» **Stored records**
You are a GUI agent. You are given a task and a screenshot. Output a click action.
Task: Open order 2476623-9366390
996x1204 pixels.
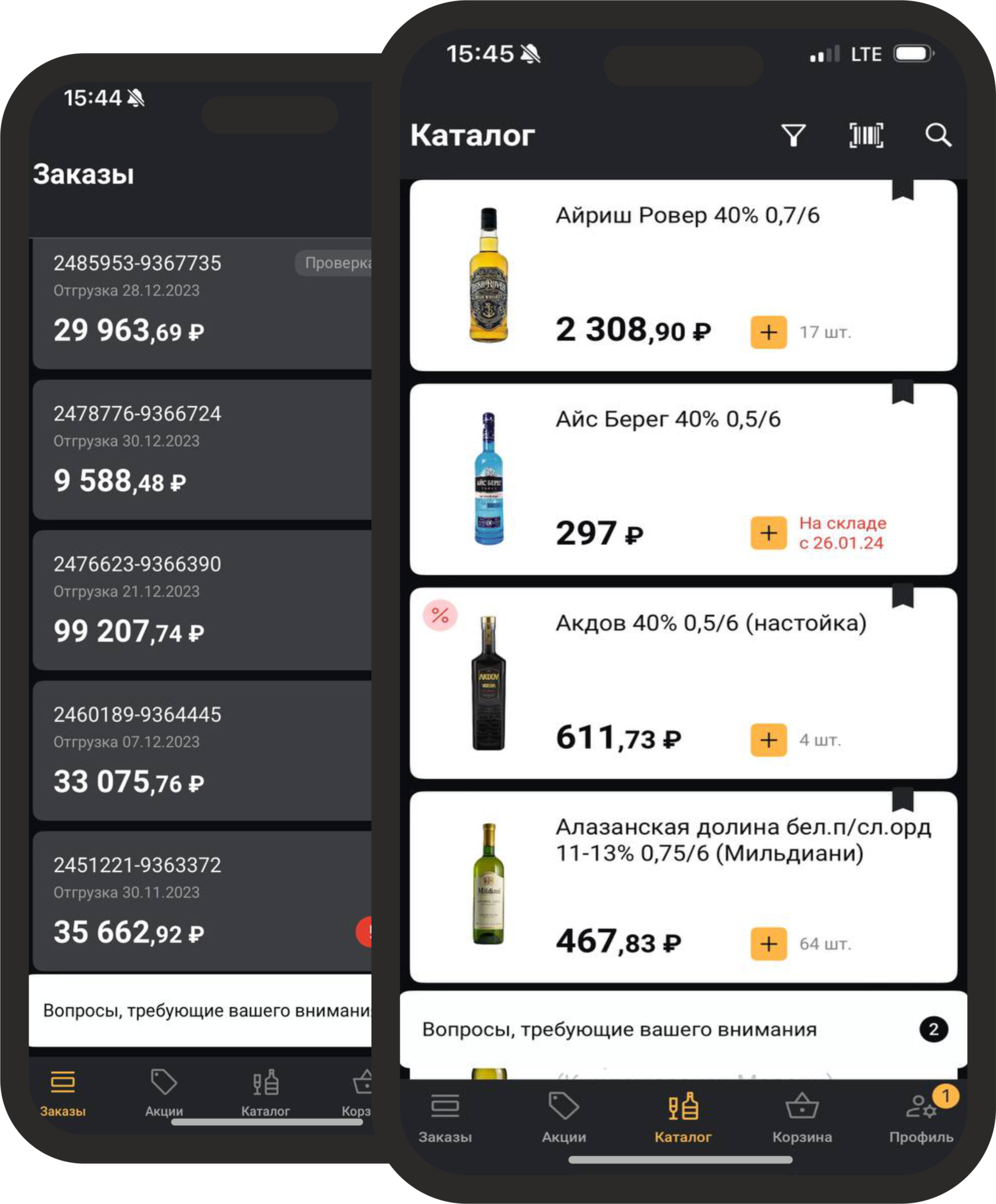coord(202,600)
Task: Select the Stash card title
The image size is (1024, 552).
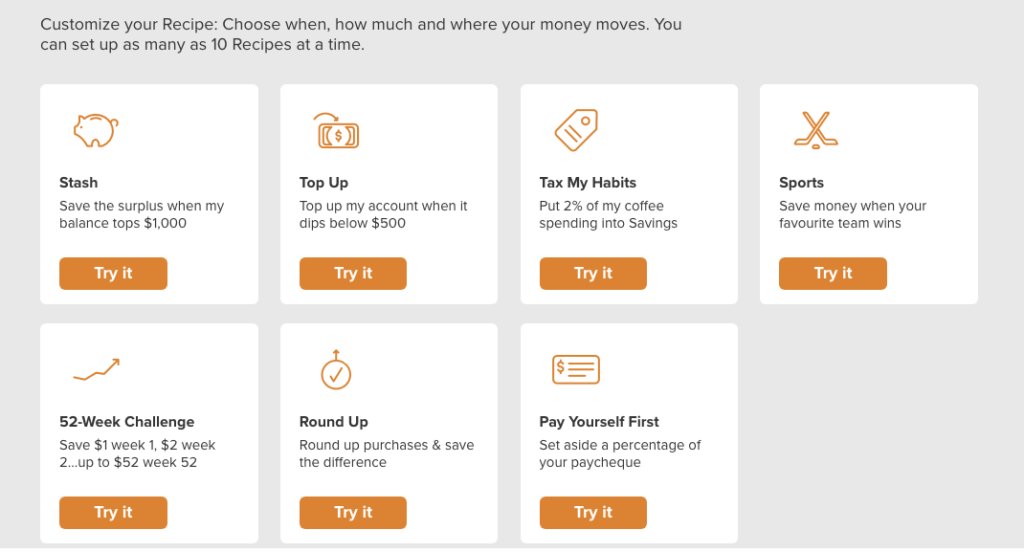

» **Work to complete**
Reproduce all the entries above exactly. Include no images.

» **Task answer**
You are a GUI agent. You are given a task and a screenshot. Output a click action.
Task: Open order 2476623-9366390
996x1204 pixels.
coord(202,600)
Task: Select the Stash card title
The image size is (1024, 552).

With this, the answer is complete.